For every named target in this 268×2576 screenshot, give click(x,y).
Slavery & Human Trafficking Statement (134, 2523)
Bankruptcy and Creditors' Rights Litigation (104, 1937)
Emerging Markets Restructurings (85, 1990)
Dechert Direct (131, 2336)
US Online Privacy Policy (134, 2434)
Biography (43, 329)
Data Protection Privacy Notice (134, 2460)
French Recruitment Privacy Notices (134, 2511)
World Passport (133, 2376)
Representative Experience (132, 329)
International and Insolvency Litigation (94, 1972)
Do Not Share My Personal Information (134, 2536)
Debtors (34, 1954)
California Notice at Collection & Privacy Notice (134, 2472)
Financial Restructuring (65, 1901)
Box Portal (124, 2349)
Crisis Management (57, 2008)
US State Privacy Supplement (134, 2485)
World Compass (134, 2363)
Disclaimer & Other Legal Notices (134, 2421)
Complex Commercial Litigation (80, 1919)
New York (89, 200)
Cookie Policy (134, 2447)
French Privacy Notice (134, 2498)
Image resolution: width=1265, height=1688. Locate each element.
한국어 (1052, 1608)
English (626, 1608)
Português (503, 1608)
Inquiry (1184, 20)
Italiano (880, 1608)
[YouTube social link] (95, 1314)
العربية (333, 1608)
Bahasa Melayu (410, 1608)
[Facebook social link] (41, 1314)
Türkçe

####

## Exercise
Format the lines from the one containing "French Recruitment Privacy" through the one containing "French Privacy Notice (134, 2498)", both included, as a JSON list of strings. Use one string per line and leave out blank lines.

## Written reply
[
  "French Recruitment Privacy Notices (134, 2511)",
  "World Passport (133, 2376)",
  "Representative Experience (132, 329)",
  "International and Insolvency Litigation (94, 1972)",
  "Do Not Share My Personal Information (134, 2536)",
  "Debtors (34, 1954)",
  "California Notice at Collection & Privacy Notice (134, 2472)",
  "Financial Restructuring (65, 1901)",
  "Box Portal (124, 2349)",
  "Crisis Management (57, 2008)",
  "US State Privacy Supplement (134, 2485)",
  "World Compass (134, 2363)",
  "Disclaimer & Other Legal Notices (134, 2421)",
  "Complex Commercial Litigation (80, 1919)",
  "New York (89, 200)",
  "Cookie Policy (134, 2447)",
  "French Privacy Notice (134, 2498)"
]